Your database and the information captured within it will be valuable to the landlords and the tenants that you work with. Understand your database processes and improve them on a daily basis by talking to new people, and maintain relevant and direct contact with the people that you already know.

Connect constantly with local business leaders and business proprietors throughout your region.   You can do lots of business with them.  Understand what they are thinking and doing when it comes to property occupancy now, and what they will be doing into the future.

The change and the churn of business activity in your location will produce lease listings and leasing opportunity. There will also be some sales opportunity evolving from that as businesses move or relocate from owner occupation and or take up sale and leaseback.

What can you do?

So you can work as a leasing agent to resolve vacancy problem for a landlord, or you can work as a tenant’s agent as part of a tenant advocacy service in finding a property or a new building to lease. There are opportunities in each category of activity.

Specialization is the key to converting more leasing appointments and lease listings.
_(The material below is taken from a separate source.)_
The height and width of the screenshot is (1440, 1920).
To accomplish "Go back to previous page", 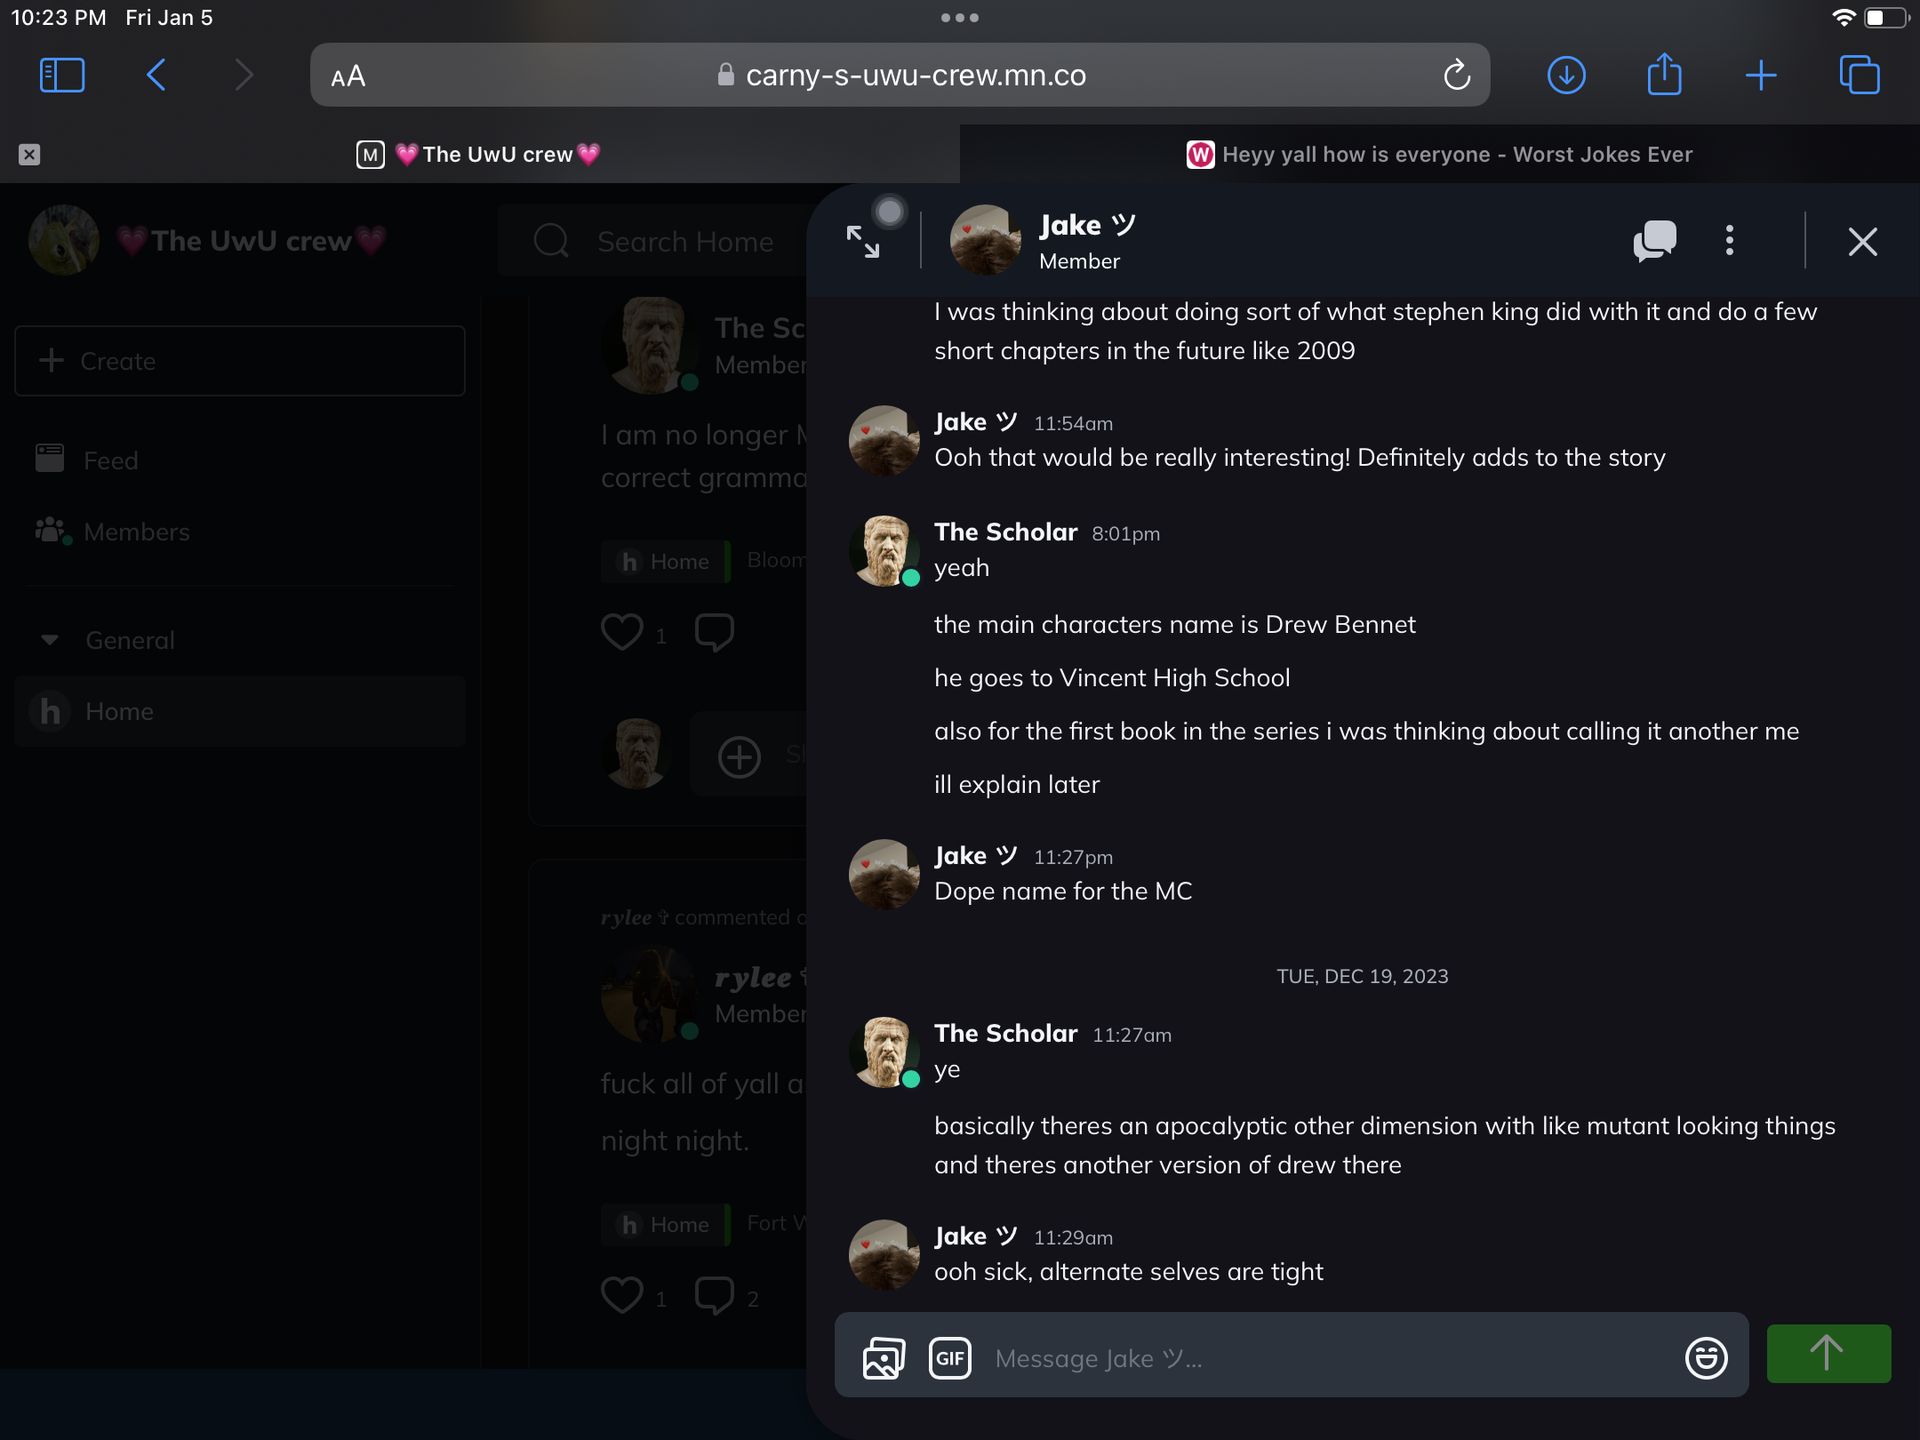I will 156,75.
Develop some specific and special services for tenants as well as landlords. Work with the larger and better clients in the region. Quality of premises, and size of property will always be valuable criteria to set in your client actions and decisions.

Qualify and test

How do you qualify a tenant or a landlord in leasing premises?  Try some of these for starters:

  1. Name and business details – always understand who you are talking to and how you can contact them into the future. Ask their permission for future communications and contact.
  2. What have they seen already? – It is likely that they have already inspected properties locally with other brokers and agents. Understand what they have seen with other properties, who they have inspected the property with, and what they know about the local area from a property perspective.
  3. Location – define and refine the location requirements from the leasing inquiry. Some buildings and some streets will be better than others when it comes to a future and ongoing lease occupancy. The key issue here is that the rental budget is appropriate for the leasing requirement. You will need to ask questions about the leasing budget.
  4. Permitted use – question the business type and the permitted use that applies to the future lease. The property zoning will need to match the intended property usage. The landlord will always question the property use intentions and requirements of the tenant as part of the negotiation process.
  5. Rental budget and occupancy costs – find out how much money can be devoted to leasing new or existing premises, and then compare those capabilities to the prevailing rents and lease terms in the existing property market. There is no point in working on a lease requirement if the tenant or landlord is unrealistic.  Comparable market information will always help in conditioning the people that you work with.
  6. Timing of lease – exactly when will they need to make the property change or make the leasing choice? When the pressure is on, there are property decisions to be made.  Be helpful and involved with tenants and landlords when the timing of property change is escalating.
  7. Improvements required and services and amenities – some businesses as tenants are quite specific in the future leasing requirements of space, size, and configuration of fitout. Look at their current premises to make sure you understand how they operate their business and how divisions of the business interact.
  8. Staff requirements, customer needs, and car parking – transport requirements, and the impact of such on staff and customers will influence property choices. Work through the priorities with that concept in mind, so you are identifying the triggers or ‘deal breakers’ that the tenant will have in any relocation.

So there are some good questions and concepts here to explore as part of qualifying a tenant in commercial real estate office leasing.  The depth and relevance of your questions will help in tuning your property offerings and inspections.  Specialize your leasing questions and qualifications and then go deeper.  That’s how you find the leasing opportunity with tenants.